Task objective —
Your output should consist solely of the lines from the one holding "This screenshot has width=800, height=504." to the end of the records below, inclusive, reproduced exactly and free of pictures.

Segment Start: Extracted entries

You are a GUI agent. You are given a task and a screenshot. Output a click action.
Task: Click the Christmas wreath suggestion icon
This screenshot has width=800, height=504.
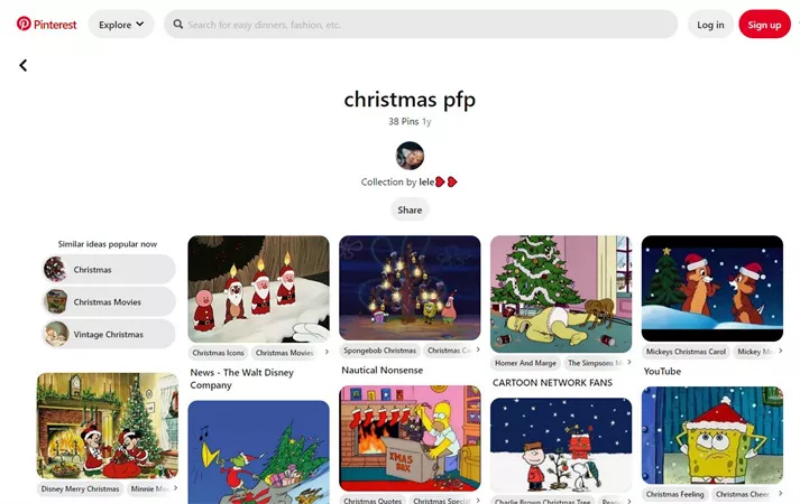point(55,269)
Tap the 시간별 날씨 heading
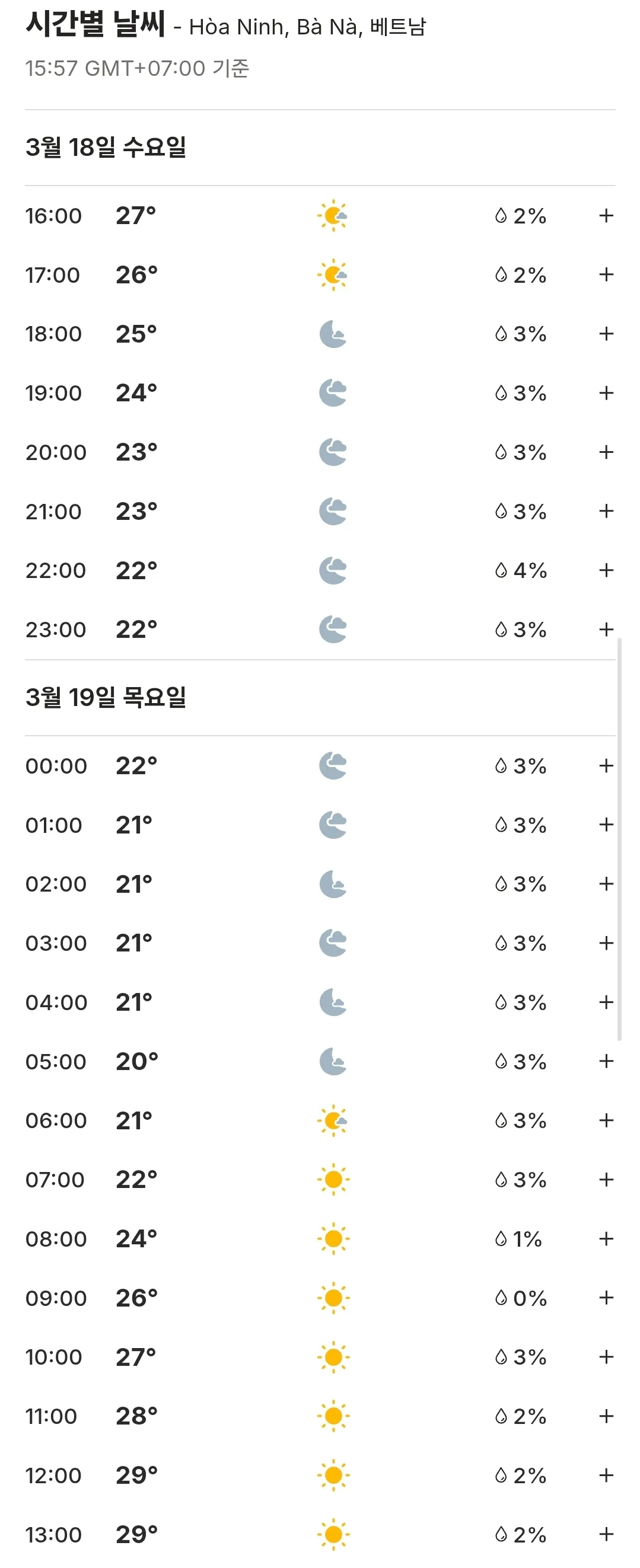This screenshot has width=640, height=1568. point(95,24)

Segment End: Extracted entries

Response area —
This screenshot has width=800, height=504.
point(55,269)
Tap the 시간별 날씨 heading
This screenshot has width=640, height=1568. point(95,24)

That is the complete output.